# Required work:
Extract from the listing each line in which the word "agent" appears.

# Extracted information:
=-=-=

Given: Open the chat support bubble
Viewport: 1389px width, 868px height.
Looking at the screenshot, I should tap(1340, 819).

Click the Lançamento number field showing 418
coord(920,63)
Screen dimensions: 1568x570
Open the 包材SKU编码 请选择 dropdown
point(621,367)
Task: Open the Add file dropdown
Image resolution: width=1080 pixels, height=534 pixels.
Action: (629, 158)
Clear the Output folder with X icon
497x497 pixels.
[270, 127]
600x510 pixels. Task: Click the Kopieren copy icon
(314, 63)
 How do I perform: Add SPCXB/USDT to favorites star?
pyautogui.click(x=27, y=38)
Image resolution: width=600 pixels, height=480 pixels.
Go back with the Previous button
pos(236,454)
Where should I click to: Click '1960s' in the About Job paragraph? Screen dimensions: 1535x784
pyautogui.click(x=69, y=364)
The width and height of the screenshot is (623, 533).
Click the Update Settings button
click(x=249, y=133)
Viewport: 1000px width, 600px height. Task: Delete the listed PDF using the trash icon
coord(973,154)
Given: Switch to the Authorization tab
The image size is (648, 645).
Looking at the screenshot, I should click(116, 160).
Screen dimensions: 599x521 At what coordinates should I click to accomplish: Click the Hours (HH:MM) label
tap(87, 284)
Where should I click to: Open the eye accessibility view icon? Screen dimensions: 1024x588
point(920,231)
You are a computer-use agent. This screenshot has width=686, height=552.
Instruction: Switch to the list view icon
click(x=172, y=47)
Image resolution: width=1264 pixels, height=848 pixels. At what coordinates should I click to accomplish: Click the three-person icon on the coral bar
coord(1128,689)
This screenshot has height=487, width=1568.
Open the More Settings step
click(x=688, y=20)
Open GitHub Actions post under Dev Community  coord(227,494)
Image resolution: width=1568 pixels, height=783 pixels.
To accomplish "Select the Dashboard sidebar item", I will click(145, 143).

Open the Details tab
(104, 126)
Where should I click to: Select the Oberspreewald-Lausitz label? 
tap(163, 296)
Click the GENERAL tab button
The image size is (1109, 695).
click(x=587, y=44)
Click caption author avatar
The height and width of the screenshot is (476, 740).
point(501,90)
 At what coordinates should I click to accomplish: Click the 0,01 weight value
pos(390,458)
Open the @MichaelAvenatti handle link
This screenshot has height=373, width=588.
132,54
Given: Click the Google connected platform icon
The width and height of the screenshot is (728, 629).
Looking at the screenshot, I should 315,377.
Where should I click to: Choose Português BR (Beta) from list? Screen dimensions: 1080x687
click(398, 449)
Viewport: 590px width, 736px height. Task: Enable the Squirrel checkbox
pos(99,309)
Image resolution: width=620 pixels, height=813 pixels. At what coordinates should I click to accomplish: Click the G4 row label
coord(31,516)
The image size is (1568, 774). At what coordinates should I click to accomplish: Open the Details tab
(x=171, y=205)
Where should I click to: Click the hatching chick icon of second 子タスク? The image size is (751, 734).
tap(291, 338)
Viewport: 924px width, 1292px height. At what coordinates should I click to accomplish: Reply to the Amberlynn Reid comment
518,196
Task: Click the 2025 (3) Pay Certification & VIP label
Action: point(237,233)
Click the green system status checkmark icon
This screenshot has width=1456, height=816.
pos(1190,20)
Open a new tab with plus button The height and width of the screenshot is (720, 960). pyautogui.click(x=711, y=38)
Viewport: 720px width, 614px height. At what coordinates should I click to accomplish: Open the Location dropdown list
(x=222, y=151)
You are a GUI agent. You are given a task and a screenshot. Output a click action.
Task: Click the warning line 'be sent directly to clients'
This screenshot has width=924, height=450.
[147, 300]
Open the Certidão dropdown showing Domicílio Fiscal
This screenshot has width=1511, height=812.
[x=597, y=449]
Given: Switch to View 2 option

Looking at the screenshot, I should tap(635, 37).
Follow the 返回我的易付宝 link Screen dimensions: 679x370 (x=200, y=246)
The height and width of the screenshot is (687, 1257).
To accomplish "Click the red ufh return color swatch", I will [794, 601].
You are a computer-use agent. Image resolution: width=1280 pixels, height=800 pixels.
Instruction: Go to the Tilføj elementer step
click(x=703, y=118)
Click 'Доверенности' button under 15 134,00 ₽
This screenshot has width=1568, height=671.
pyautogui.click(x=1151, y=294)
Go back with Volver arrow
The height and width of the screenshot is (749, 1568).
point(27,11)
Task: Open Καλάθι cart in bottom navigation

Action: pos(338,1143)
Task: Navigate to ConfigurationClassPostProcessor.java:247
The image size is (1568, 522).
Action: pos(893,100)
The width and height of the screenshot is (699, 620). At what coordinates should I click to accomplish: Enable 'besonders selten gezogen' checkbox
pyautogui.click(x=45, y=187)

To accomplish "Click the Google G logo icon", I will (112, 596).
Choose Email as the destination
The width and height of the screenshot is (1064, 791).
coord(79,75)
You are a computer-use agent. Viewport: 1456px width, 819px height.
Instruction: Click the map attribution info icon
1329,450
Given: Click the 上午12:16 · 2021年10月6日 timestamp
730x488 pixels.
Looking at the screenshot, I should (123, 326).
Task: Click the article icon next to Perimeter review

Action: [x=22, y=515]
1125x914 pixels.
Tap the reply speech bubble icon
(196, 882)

=-=-=

# Task response:
You are a computer-use agent. This screenshot has width=686, height=552.
You are a GUI agent. You are given a task and a screenshot. Output a click action.
You are a computer-use agent. Image resolution: width=1280 pixels, height=800 pixels.
You are a computer-use agent. Viewport: 1456px width, 819px height.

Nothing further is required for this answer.